Recopiez sans rien changer le passage de l'extrait sur l'opéra Les Ailes du désir qui va de « Chargée de la » à « l’autre s’avère délicat. ».

→ **EXTRAIT CHOISI**:
________
Théâtre de Cornouaille, 14 novembre

Composer un opéra à partir d’une pièce de théâtre ne pose, a priori, aucun problème : on est toujours sur une scène, où évoluent des comédiens ou des chanteurs vivants. Passer d’un film à une partition lyrique implique, en revanche, une tout autre adaptation : le théâtre et l’opéra imposent une vue globale de la scène, là où le cinéma multiplie les types de plans et les mouvements de caméra. Une fois ces réflexions à l’esprit, on peut mieux apprécier Les Ailes du désir, création du compositeur français Othman Louati (né en 1988), inspirée du film éponyme réalisé, en 1987, par Wim Wenders – même s’il est, bien sûr, possible de voir la première sans connaître le second.

C’est le scénographe Johanny Bert qui a eu l’idée de cette adaptation, créée à Dunkerque, le 9 novembre 2023, et reprise à Quimper, cinq jours plus tard, en attendant d’être accueillie dans six autres théâtres, jusqu’en mai 2024, le tout à l’initiative de la structure de production La Co[opéra]tive.

Comme chez Wim Wenders, l’opéra met en scène deux anges, qui surplombent Berlin et considèrent d’en haut la vie des hommes, à ceci près que Damiel est, ici, devenu Damielle. Et s’il suit à peu près la narration du film, le personnage joué par Peter Falk a disparu, ainsi que le rocker Nick Cave, dont les apparitions sont remplacées par une séquence rythmique étrangement ralentie.

Othman Louati s’est, bien sûr, entièrement affranchi de la musique originale. Confiée à l’ensemble Miroirs Étendus, qui réunit treize instrumentistes, sa partition est faite de longues tenues de cordes, et sollicite beaucoup les percussions miroitantes, les cloches, et surtout les vents.

Le cor est appelé à faire vibrer le son ; la clarinette et le hautbois dialoguent dans un duo farouche. La clarinette basse se lance dans un long ostinato, obligeant le hautboïste à battre la mesure afin, à cet endroit précis, de laisser Fiona Monbet se concentrer sur le délicat équilibre entre la fosse et le plateau.

Chargée de la direction musicale, cette dernière s’acquitte de cette tâche avec brio, même si le paysage sonore est perturbé par des éléments enregistrés (bruits de ville…), et par une amplification des voix chantées, brouillant le duo entre Damielle et Marion, la jeune trapéziste qui pousse l’ange à devenir mortelle à ses côtés.

Quant au livret de Gwendoline Soublin, essentiellement en français, avec quelques phrases en allemand, on peut le trouver touffu, et parfois abscons. Le film de Wim Wenders a quelque chose de contemplatif, et il était difficile d’en retrouver le caractère littéralement planant sur les planches : c’est là que le glissement d’un genre à l’autre s’avère délicat.
________
→ **ENREGISTREMENTS FOURNIS**:

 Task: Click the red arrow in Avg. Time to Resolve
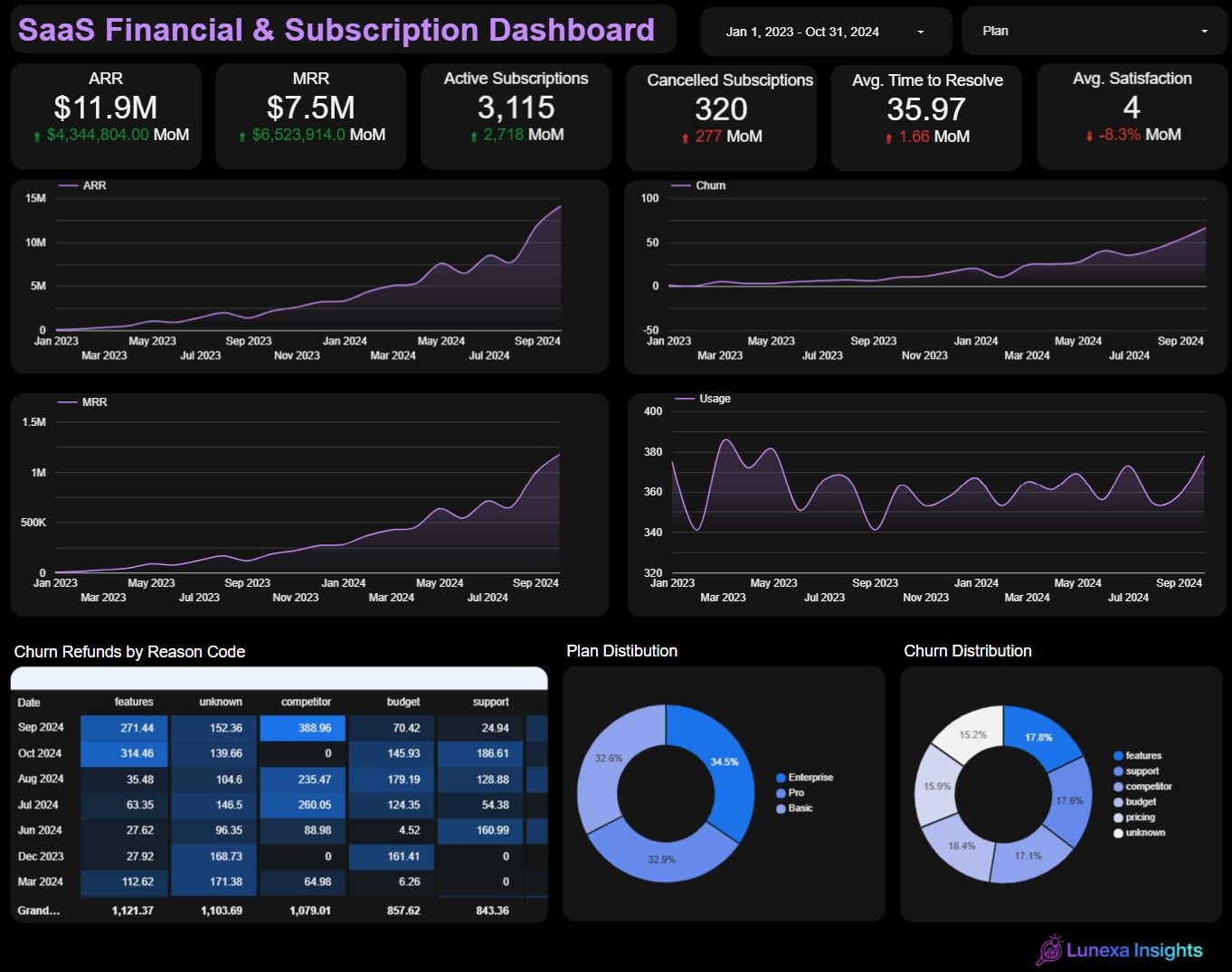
________
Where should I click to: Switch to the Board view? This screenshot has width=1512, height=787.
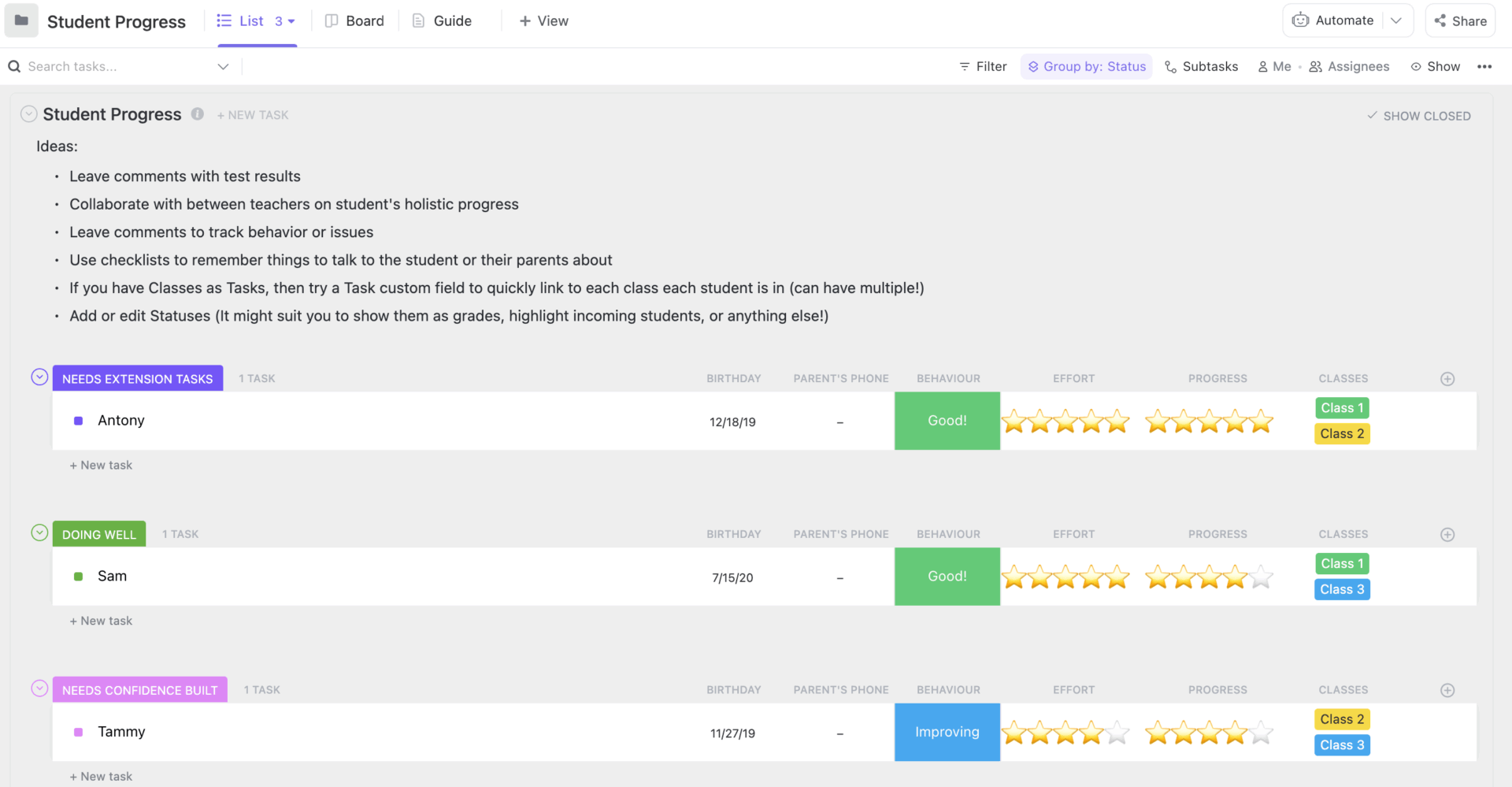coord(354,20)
________
→ **EXERCICE RÉALISÉ**:
Chargée de la direction musicale, cette dernière s’acquitte de cette tâche avec brio, même si le paysage sonore est perturbé par des éléments enregistrés (bruits de ville…), et par une amplification des voix chantées, brouillant le duo entre Damielle et Marion, la jeune trapéziste qui pousse l’ange à devenir mortelle à ses côtés.

Quant au livret de Gwendoline Soublin, essentiellement en français, avec quelques phrases en allemand, on peut le trouver touffu, et parfois abscons. Le film de Wim Wenders a quelque chose de contemplatif, et il était difficile d’en retrouver le caractère littéralement planant sur les planches : c’est là que le glissement d’un genre à l’autre s’avère délicat.